TASK DIRECTIONS
Copy word for word the part of the sermon excerpt below that runs from "That is what" to "them. He does.".

TEXT PASSAGE
━━━━

That is what he became. And all this he does out in the open, for all the world and all history to see—he doesn’t hide—so that you can be very clear that these people, the foolish, small, handicapped, despised and even sinful people are Jesus’ people. That would be you; that would be me; that would be French and Icelandic and American people and all the people who are sure he can’t possibly mean them. He does. 
And so Jesus gives a dazzling solution: don’t hide, come. Don’t hide your sins, confess them, right here, like we just did, and Jesus will take them, all of them, no matter what you’ve done, no matter who you’ve done it to (even an unborn child). And then he will pull you close and set you right in the middle of this gospel (which is about the small, the scandalized, the despised and all the sinners), so you can learn to get caught up in the life of Jesus—his limitations: his comforting word, the holy touch of his sacraments, his benediction.
That’s what he says today to all his disciples, to those he has pulled close: learn to act like a child, spending all your time looking up to Jesus. Learn to see life this way: if you have Him, you could do without anything else, even your own right arm. Learn to be dependent, like you need a guardian angel just to get through. And learn to be the sort of brother, or sister, who cannot bear to have any sin, any hurt, any grievance, come between you and any other brother or sister in the church. Learn to gather together, even if only with two or three, in the name of Jesus.

━━━━

Saved data entries
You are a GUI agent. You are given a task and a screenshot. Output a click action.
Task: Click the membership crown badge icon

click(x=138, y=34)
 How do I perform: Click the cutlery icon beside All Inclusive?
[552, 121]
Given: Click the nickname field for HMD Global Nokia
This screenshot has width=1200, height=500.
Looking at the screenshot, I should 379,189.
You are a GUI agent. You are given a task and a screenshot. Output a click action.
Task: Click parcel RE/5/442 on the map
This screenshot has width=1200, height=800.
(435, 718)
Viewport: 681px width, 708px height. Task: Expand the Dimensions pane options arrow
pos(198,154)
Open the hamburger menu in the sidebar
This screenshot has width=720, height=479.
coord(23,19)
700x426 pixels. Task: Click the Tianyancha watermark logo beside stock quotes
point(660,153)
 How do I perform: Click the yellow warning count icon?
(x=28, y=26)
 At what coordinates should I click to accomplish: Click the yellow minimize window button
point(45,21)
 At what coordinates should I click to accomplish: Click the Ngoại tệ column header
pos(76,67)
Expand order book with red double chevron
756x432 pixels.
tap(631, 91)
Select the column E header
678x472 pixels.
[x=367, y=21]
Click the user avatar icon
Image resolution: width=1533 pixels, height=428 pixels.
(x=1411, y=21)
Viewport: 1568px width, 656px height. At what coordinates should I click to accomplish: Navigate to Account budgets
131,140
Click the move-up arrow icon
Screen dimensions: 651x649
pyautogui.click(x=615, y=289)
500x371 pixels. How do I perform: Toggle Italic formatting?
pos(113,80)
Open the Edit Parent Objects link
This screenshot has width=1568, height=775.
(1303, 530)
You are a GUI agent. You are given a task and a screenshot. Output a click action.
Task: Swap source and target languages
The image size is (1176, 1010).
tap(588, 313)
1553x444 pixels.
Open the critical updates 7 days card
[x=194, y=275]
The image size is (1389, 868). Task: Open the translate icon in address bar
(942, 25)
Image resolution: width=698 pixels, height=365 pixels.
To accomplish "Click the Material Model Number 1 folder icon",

━━━━

YOUR SOLUTION
That is what he became. And all this he does out in the open, for all the world and all history to see—he doesn’t hide—so that you can be very clear that these people, the foolish, small, handicapped, despised and even sinful people are Jesus’ people. That would be you; that would be me; that would be French and Icelandic and American people and all the people who are sure he can’t possibly mean them. He does.